The problem -
Using the listing below, retype exactly the lines starting at the one with "The width and height of the screenshot is (830, 363)." and ending at the one with "This screenshot has height=805, width=1118.", and include both.

Dataset records -
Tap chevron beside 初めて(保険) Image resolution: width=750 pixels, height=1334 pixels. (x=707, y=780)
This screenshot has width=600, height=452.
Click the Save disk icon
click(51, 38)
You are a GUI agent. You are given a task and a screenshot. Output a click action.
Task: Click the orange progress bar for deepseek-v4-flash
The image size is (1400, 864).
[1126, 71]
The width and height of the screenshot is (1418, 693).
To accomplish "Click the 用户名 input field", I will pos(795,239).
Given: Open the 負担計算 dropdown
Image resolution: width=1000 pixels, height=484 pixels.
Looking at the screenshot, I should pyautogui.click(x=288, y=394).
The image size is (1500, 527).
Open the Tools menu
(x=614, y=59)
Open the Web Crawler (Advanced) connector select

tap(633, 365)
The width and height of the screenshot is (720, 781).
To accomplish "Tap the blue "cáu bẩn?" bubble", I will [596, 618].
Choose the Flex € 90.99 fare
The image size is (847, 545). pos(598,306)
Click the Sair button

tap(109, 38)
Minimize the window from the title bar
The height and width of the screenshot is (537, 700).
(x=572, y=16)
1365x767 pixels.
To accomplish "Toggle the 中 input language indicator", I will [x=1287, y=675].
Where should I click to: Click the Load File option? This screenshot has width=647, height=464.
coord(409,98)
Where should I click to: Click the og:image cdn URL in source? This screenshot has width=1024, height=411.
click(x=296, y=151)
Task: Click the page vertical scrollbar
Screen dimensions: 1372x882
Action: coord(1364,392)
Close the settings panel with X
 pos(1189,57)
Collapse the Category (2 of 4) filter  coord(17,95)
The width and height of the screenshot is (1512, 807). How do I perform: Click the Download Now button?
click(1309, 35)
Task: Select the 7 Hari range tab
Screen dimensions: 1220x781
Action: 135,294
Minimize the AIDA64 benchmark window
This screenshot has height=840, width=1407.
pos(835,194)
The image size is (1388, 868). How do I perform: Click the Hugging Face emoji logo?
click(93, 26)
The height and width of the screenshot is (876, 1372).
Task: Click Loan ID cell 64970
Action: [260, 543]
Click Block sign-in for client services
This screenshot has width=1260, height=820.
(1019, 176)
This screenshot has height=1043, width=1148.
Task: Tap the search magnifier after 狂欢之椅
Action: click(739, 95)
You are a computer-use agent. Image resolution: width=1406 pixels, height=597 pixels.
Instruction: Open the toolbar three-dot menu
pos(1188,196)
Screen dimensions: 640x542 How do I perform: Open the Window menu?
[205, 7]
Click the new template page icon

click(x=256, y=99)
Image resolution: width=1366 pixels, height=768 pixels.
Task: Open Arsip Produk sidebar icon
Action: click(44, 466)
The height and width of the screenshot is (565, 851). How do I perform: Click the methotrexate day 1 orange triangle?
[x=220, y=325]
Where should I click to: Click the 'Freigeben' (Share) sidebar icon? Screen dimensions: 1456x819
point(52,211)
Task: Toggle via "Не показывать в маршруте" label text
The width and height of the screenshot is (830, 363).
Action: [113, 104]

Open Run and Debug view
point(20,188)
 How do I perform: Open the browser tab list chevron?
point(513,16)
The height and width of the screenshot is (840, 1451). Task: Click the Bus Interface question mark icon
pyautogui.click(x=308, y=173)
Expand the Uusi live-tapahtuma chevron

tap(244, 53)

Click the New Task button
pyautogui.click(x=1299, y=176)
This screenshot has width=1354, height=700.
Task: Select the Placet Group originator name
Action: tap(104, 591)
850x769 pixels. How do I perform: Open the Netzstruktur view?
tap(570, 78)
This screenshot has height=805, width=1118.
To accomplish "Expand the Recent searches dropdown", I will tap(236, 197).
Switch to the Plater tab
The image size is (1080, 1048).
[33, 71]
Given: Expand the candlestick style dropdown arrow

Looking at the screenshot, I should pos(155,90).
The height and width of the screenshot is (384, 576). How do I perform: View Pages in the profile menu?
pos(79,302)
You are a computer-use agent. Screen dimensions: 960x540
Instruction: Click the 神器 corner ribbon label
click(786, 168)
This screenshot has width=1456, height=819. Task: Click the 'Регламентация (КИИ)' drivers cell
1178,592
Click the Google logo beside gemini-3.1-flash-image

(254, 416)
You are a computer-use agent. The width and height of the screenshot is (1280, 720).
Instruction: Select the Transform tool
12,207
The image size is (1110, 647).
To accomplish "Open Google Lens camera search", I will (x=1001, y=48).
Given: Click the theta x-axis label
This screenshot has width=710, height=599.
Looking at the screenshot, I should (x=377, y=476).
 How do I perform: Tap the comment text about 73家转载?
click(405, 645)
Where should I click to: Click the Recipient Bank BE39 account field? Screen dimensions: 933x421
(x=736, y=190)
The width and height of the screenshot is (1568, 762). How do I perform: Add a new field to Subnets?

Result of this task -
The width and height of the screenshot is (830, 363).
Action: [113, 104]

Open Run and Debug view
point(20,188)
 How do I perform: Open the browser tab list chevron?
point(513,16)
The height and width of the screenshot is (840, 1451). Task: Click the Bus Interface question mark icon
pyautogui.click(x=308, y=173)
Expand the Uusi live-tapahtuma chevron

tap(244, 53)

Click the New Task button
pyautogui.click(x=1299, y=176)
This screenshot has width=1354, height=700.
Task: Select the Placet Group originator name
Action: tap(104, 591)
850x769 pixels. How do I perform: Open the Netzstruktur view?
tap(570, 78)
This screenshot has height=805, width=1118.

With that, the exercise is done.